* TASK TO COMPLETE: Transcribe only the lines between the first line of the records and the line containing "Books-A-Million (230, 1016)", inclusive, exactly as written.

** Opening RECORDS FOR THIS TASK block **

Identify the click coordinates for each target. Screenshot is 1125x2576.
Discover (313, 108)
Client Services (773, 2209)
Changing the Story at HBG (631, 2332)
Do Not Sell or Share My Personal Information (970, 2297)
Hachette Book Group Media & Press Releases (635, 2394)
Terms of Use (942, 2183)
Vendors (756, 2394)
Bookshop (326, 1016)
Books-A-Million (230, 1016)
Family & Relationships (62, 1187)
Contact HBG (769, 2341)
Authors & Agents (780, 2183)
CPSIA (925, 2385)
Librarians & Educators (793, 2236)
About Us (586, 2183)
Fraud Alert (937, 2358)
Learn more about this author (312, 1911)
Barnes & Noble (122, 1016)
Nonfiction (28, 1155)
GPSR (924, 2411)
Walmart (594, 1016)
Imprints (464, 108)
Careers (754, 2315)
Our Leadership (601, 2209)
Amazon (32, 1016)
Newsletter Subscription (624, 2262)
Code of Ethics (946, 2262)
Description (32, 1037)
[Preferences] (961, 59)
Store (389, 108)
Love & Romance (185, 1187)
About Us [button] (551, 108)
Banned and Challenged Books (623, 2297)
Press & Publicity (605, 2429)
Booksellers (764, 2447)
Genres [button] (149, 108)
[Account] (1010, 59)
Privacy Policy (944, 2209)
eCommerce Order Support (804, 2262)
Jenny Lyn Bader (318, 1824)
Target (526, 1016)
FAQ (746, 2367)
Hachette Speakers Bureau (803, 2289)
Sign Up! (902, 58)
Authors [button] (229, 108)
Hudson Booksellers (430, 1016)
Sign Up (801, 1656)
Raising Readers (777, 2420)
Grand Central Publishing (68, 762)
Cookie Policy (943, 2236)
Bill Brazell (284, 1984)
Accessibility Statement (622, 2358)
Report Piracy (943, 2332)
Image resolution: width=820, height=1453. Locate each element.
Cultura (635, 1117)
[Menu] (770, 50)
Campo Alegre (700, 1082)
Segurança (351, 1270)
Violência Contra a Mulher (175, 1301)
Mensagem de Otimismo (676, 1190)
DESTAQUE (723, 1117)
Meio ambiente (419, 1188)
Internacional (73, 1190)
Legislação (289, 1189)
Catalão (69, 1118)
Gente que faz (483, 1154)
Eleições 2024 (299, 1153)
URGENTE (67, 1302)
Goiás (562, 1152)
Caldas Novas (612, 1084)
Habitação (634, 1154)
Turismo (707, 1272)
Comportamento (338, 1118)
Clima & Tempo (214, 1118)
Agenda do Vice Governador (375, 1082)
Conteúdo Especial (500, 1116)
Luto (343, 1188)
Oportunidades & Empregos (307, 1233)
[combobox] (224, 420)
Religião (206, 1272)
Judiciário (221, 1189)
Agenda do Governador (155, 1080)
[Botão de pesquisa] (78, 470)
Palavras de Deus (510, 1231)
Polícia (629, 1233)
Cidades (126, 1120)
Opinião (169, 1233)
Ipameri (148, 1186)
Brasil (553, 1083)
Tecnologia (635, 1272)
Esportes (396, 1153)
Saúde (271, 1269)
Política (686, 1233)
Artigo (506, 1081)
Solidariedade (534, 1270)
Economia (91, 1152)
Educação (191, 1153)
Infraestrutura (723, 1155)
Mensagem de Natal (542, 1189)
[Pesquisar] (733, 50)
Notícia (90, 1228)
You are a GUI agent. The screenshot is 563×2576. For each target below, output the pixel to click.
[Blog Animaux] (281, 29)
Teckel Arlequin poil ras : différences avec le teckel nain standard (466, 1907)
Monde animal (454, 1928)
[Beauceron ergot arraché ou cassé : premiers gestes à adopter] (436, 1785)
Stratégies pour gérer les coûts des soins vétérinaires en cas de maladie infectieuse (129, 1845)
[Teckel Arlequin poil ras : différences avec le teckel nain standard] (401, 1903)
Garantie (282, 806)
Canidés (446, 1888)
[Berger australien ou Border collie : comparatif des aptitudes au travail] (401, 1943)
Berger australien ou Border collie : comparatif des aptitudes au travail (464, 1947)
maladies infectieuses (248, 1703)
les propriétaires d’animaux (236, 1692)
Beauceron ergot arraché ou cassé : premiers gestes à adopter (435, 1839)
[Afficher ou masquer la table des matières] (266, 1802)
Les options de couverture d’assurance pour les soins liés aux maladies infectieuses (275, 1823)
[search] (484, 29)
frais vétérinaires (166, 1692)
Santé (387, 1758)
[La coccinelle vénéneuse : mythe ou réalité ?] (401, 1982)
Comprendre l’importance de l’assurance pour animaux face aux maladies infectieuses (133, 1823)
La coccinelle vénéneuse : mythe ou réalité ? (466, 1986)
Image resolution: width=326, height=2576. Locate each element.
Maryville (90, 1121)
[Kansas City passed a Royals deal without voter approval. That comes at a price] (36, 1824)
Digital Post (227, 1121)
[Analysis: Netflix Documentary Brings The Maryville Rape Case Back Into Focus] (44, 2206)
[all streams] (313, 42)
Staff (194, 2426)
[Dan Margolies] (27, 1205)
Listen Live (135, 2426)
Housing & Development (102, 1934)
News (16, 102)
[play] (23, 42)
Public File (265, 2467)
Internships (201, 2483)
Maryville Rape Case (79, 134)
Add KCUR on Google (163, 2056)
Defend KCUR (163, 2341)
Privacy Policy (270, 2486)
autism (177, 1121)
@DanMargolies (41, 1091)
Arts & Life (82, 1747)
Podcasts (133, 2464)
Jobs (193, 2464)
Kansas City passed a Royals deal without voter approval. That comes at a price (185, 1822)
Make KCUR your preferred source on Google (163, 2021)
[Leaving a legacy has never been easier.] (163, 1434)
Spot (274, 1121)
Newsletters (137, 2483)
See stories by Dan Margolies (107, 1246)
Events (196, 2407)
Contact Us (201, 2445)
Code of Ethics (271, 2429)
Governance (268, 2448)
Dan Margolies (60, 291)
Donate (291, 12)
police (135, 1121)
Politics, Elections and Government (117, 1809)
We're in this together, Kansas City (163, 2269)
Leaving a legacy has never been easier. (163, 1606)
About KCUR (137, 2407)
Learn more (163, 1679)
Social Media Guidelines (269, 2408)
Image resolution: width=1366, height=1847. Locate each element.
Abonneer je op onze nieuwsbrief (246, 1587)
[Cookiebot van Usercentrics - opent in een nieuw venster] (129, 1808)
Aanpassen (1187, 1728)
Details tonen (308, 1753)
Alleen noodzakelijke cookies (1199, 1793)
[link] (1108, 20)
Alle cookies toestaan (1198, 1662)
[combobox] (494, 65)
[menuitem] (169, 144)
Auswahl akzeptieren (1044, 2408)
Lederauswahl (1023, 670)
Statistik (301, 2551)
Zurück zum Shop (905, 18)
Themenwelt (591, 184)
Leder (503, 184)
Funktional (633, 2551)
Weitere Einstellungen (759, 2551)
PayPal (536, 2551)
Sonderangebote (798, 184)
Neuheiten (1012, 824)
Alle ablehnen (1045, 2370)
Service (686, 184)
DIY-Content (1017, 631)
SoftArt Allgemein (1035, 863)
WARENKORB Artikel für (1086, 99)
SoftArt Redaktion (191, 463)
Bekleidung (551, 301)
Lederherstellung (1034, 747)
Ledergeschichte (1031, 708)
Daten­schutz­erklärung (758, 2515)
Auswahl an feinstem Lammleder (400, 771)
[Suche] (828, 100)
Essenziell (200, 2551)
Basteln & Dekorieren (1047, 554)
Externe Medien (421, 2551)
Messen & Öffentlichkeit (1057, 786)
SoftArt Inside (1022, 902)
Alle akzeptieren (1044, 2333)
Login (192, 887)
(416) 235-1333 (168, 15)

** Closing RECORDS FOR THIS TASK block **

* ANSWER SPACE:
Identify the click coordinates for each target. Screenshot is 1125x2576.
Discover (313, 108)
Client Services (773, 2209)
Changing the Story at HBG (631, 2332)
Do Not Sell or Share My Personal Information (970, 2297)
Hachette Book Group Media & Press Releases (635, 2394)
Terms of Use (942, 2183)
Vendors (756, 2394)
Bookshop (326, 1016)
Books-A-Million (230, 1016)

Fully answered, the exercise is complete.